| What you have to do |
Filter the records below, keeping only lines with the string "computer".

| Stored data |
((

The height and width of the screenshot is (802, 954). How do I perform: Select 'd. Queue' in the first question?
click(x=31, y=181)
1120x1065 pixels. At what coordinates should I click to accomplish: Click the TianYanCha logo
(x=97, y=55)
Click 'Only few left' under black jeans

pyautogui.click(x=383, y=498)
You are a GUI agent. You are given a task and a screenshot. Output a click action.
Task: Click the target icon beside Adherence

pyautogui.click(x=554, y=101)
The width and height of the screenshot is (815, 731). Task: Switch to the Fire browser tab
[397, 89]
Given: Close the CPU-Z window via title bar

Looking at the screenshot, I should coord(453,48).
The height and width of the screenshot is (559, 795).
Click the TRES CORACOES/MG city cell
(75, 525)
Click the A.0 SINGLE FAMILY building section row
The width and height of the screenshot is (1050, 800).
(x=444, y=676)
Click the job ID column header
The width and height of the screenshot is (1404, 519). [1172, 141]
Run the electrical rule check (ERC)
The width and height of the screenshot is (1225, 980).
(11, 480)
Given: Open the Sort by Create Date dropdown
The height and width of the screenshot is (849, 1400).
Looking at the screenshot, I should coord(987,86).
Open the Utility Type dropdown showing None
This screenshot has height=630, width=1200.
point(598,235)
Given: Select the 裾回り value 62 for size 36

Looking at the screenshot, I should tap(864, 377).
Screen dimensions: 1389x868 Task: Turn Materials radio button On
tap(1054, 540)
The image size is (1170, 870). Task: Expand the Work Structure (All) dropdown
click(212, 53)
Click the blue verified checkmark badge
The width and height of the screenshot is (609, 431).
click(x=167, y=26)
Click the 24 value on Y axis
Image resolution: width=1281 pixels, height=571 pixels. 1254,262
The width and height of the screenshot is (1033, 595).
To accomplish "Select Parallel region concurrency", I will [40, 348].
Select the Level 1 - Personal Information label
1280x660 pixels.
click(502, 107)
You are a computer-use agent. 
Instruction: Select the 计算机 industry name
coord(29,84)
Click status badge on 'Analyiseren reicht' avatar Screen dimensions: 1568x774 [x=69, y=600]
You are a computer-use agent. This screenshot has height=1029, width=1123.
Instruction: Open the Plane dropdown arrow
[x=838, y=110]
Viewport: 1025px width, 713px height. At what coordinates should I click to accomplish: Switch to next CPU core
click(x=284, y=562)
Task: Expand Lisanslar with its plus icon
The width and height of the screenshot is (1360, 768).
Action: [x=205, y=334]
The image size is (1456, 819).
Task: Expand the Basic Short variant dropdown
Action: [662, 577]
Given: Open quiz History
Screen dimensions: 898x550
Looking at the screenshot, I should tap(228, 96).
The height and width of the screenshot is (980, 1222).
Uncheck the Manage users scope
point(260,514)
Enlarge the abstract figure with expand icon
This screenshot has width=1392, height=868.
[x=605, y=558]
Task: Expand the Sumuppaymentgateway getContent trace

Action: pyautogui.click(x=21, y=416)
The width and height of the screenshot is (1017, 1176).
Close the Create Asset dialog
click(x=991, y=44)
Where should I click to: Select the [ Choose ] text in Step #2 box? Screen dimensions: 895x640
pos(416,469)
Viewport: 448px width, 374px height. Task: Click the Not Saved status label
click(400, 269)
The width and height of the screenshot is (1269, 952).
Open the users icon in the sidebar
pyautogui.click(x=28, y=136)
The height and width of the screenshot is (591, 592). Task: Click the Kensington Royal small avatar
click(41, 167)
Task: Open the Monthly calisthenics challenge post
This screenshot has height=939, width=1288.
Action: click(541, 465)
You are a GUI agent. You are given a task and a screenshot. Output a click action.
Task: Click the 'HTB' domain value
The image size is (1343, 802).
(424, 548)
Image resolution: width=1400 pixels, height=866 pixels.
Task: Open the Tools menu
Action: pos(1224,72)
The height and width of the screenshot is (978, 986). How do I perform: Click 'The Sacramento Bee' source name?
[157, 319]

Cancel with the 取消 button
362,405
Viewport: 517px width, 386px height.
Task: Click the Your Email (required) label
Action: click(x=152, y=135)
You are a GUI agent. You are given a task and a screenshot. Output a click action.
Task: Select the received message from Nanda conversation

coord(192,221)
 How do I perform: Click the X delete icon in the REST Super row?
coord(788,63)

))

| Expected answer |
You are a computer-use agent. 
You are a computer-use agent. This screenshot has height=1029, width=1123.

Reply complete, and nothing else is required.